9 th commandment - Tooth color and anatomical shape Procedures comprising this commandment are usually performed in the orthodontic finishing phase. The 9 th commandment basically determines three procedures to aid esthetic refinement: a) Dental bleaching; b) Adjustment of contacts; c) Reshaping of incisal edges in the esthetic zone. Canon Copier Pc 775 Manual Meat. Shows a case of orthodontic finishing.

This example casts doubt on the following: What is missing in this case? A closed-up view of teeth in the esthetic zone reveals the presence of black triangles and absence of papillae in interproximal spaces (). Papillae must fill interdental spaces up to the contacts.

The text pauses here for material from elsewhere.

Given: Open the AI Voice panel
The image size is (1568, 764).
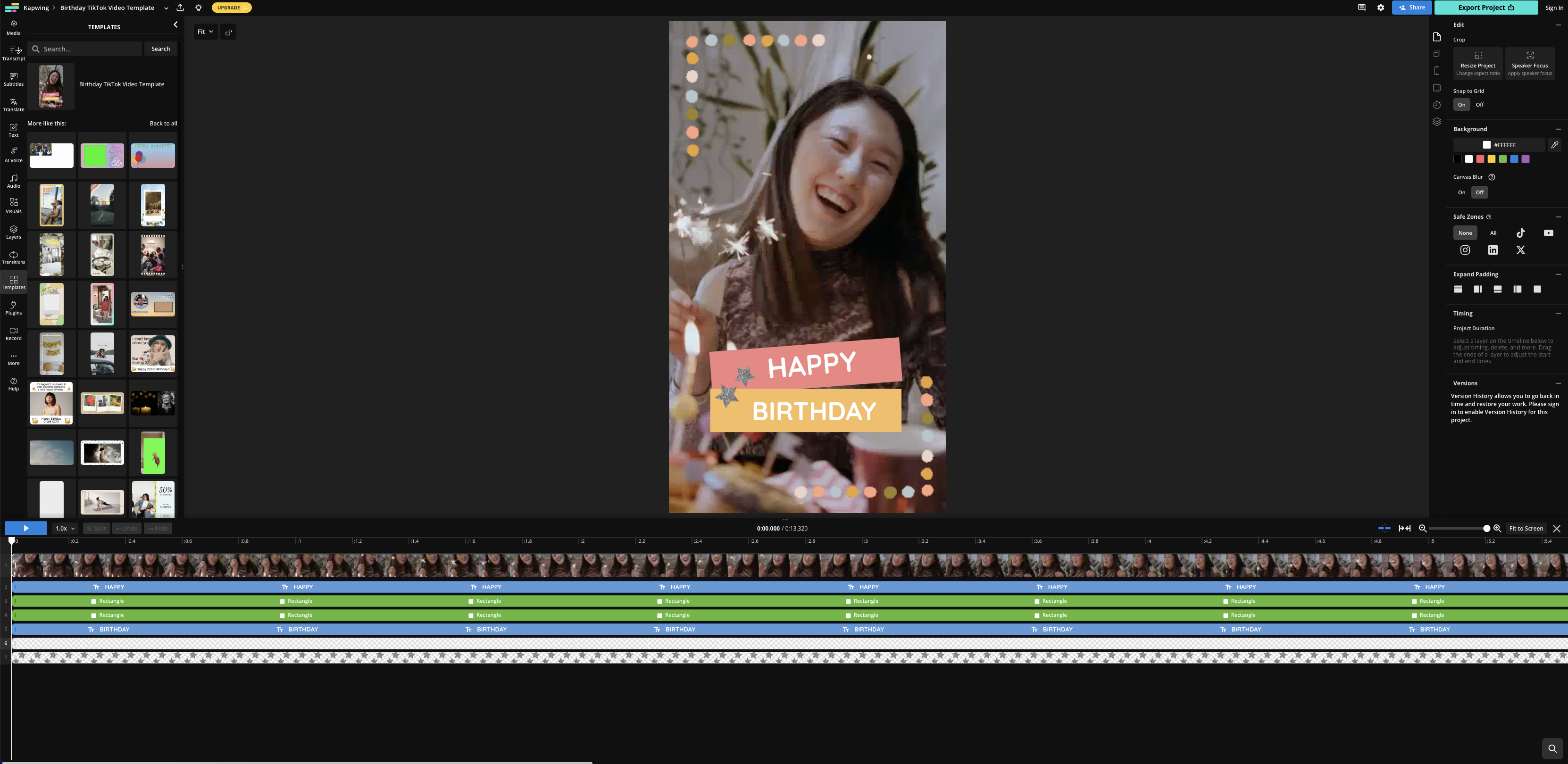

However, when contacts are inappropriate, interdental spaces might remain. Papilla/contact relationship in central incisors is of 1:1, for this reason, interdental space is half occupied by the papilla and half occupied by contact (). Thus, interproximal wear was carried out to position the contact in the mid portion of clinical crowns, thereby favoring closing of black triangles and ideally filling the papillae (). With a view to enhancing incisal edges contour, slight wear was also carried out to minimize incisal embrasures, thus improving esthetics and giving the smile a younger look ( and ). 10 th commandment - Lip volume The last commandment is related to the structure that frames the smile: the lips. The current standard of beauty comprises not only a beautiful smile, but also voluminous lips and greater maxillary incisor exposure at smiling, at rest or while speaking. According to the literature, anteroposterior positioning of teeth plays a key role in determining lip volume., As an example, and show a 38-year-old patient with deep bite and severe reduction in lip vermilion exposure.

Once deep bite and incisor proclination (particularly of lower incisors) were corrected, there were significant improvements in lip volume, thereby enhancing lip esthetics and giving the patient a younger look. Importantly, in spite of severe deep bite, intrusion of maxillary teeth was not carried out to prevent smile aging. Teeth retraction must be carefully considered, since lip volume may decrease, thereby resulting in thinner unesthetic lips.

Clinical case shown in: A) initial smile; and B) final smile. Orthodontists may also recommend multidisciplinary treatment carried out by means of filling agents for lip augmentation. This theme has been extensively discussed and, for this reason, we recommend further reading on the topic., As an example of filling agents for lip augmentation, and show a case of mild crowding with unpleasant smile and thin lips. Orthodontic treatment and dermatological procedures carried out by means of filling with hyaluronic acid yielded satisfactory results with a pleasant smile and greater lip volume, thereby fulfilling the 10 th commandment (lip volume). FINAL CONSIDERATIONS The 10 Commandments of smile esthetics may be considered a starting point for clinicians who aim at achieving maximum esthetic in dental treatment. Special attention should be given to the first four commandments associated with dominance of central incisors at smiling.

Importantly, treatment should be discussed with patients so as to individualize treatment planning and, as a result, fulfill their desires. Lastly, interdisciplinary treatment, i.e. Teamwork, is vital to yield ideal esthetic outcomes.